James Laska reviewed upcoming events. He noted that preparation for the then-upcoming i18n Test Day[11] was well advanced, and asked for group members to help out with testing if they could. He trailed the then-upcoming second Fedora 12 blocker bug review day, which would take place on 2009-10-30, and Adam Williamson asked people to help by re-testing blocker bugs prior to the event and coming to the event to help walk the list.

The Bugzappers group weekly meeting[12] was held on 2009-10-27. The full log is available[13]. Edward Kirk asked if there was a firm date yet set for the semantics switchover (marking triaged bugs as NEW with the Triaged keyword rather than ASSIGNED). Adam Williamson looked at the schedule and noted it should be around 2009-11-12 if no further schedule changes occurred.

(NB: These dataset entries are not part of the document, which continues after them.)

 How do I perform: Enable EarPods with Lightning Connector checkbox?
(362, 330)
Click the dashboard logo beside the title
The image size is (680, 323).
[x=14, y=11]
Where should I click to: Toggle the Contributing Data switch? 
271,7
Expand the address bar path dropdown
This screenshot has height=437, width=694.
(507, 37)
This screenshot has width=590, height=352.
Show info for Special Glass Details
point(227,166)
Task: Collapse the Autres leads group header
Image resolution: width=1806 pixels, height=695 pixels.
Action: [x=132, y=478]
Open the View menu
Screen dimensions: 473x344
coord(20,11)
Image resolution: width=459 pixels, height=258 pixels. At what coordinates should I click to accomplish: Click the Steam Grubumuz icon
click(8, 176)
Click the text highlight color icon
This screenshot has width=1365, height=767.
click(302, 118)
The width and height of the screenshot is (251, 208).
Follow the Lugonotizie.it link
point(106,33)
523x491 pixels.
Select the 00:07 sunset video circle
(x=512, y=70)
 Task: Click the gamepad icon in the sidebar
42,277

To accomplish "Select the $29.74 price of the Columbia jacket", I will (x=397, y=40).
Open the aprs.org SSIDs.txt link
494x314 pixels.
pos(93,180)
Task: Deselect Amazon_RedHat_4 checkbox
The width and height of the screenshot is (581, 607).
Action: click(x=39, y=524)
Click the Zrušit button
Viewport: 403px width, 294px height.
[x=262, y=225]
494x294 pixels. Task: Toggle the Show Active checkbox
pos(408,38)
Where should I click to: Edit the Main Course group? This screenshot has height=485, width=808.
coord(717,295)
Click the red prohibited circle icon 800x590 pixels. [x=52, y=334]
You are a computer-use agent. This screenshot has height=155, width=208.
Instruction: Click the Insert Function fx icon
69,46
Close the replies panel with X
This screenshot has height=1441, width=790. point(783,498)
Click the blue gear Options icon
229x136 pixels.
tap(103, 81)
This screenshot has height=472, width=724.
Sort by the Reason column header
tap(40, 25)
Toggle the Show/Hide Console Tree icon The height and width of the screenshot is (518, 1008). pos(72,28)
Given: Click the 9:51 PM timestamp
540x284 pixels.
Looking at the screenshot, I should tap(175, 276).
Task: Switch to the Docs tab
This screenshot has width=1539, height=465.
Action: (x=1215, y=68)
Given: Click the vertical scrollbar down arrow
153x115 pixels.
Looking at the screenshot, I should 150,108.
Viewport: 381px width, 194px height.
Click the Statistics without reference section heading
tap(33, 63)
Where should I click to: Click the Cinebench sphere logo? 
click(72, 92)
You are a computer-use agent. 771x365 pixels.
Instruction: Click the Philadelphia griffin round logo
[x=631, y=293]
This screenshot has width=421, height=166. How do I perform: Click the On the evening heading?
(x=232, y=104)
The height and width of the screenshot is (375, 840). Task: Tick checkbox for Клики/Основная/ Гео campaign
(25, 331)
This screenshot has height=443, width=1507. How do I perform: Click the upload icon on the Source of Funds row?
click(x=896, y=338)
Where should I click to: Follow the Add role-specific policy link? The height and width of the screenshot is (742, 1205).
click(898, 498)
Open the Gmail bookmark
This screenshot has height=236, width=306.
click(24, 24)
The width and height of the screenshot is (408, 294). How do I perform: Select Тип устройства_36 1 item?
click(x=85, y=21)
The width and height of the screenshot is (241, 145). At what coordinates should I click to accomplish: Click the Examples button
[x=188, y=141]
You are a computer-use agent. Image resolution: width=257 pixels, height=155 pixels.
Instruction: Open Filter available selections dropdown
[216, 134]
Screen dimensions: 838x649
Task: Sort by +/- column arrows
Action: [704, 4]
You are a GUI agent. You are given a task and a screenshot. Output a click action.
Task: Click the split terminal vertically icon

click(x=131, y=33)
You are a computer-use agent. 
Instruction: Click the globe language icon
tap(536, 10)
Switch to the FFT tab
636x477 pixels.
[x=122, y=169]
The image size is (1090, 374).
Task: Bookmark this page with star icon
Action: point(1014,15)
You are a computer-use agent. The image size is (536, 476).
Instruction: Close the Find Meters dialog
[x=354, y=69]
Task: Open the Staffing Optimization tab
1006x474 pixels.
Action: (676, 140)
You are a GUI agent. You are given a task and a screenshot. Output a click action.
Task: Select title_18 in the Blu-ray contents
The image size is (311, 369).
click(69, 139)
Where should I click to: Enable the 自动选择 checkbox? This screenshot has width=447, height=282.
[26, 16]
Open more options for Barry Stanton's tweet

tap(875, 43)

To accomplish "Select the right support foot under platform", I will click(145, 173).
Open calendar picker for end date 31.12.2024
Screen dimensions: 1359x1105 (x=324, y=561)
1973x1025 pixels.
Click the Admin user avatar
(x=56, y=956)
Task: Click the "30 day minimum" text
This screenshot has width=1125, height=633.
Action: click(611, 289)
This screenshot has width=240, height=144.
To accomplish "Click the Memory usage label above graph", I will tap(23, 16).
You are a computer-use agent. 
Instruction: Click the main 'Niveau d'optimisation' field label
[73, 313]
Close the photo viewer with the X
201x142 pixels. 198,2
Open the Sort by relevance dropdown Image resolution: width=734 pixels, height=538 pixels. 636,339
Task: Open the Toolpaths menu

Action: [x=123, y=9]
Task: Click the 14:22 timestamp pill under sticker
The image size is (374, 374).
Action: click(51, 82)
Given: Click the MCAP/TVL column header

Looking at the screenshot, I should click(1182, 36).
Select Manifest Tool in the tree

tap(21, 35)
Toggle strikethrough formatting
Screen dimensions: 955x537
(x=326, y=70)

No-one had heard from Brennan Ashton regarding his promised summary of the status of the triage metrics project.

Edward Kirk wondered if the bug workflow page and diagram[14] would require updating when the semantics change occurred. Adam Williamson believed it would, but the necessary changes would be quite minor. Edward and Adam agreed to keep the necessary changes in mind for the meeting prior to the semantics change.

Edward Kirk promised to make sure the email warning developers that the regular housekeeping changes in Bugzilla at release time would be coming soon.

The next QA weekly meeting will be held on 2009-11-02 at 1600 UTC in #fedora-meeting, and the next Bugzappers weekly meeting on 2009-11-03 at 1500 UTC in #fedora-meeting. Note that the meeting times in UTC do not change even though many countries are going through daylight savings time changes around this time of year, with the result that the meetings will be one hour earlier for many people in practice.

Fedora 12 testing

Much of the week's mailing list activity centred on testing the Fedora 12 Beta and post-beta updates, with much valuable testing being performed by many volunteers. Adam Williamson asked[1] for group members to provide feedback on the latest accepted kernel build, which had incorporated several changes from the kernel shipped in the Beta release. Many testers replied with helpful confirmation that the new kernel worked well. Liam Li announced[2] the pre-RC install testing cycle and associated test matrix[3], asking group members to try and cover as much of the install test case set as possible before the release candidate phase began on 2009-11-04; he later provided a report[4] on this testing. Adam requested testing[5] of an ext4 data corruption issue[6] which had surfaced in upstream kernel 2.6.32 testing to try and ensure that it was not affecting the 2.6.31 kernel included in Fedora 12.

Blocker bug review

The second Fedora 12 blocker bug review meeting took place on Friday 2009-11-30, and Adam Williamson posted a summary[1]. He noted that all remaining 43 blocker bugs had been reviewed, linked to the meeting summary[2] which outlined the status for each bug, and thanked the many members of the QA, release engineering and development groups who had contributed to the meeting.

Fedora 10 bug review event

Edward Kirk announced[1] a BugZappers event on 2009-10-30 at which the group would gather to try and review remaining Fedora 10 bugs and see which could be either closed or promoted to Fedora 11 or 12, prior to the automated closing of these bugs as old when Fedora 12 is released.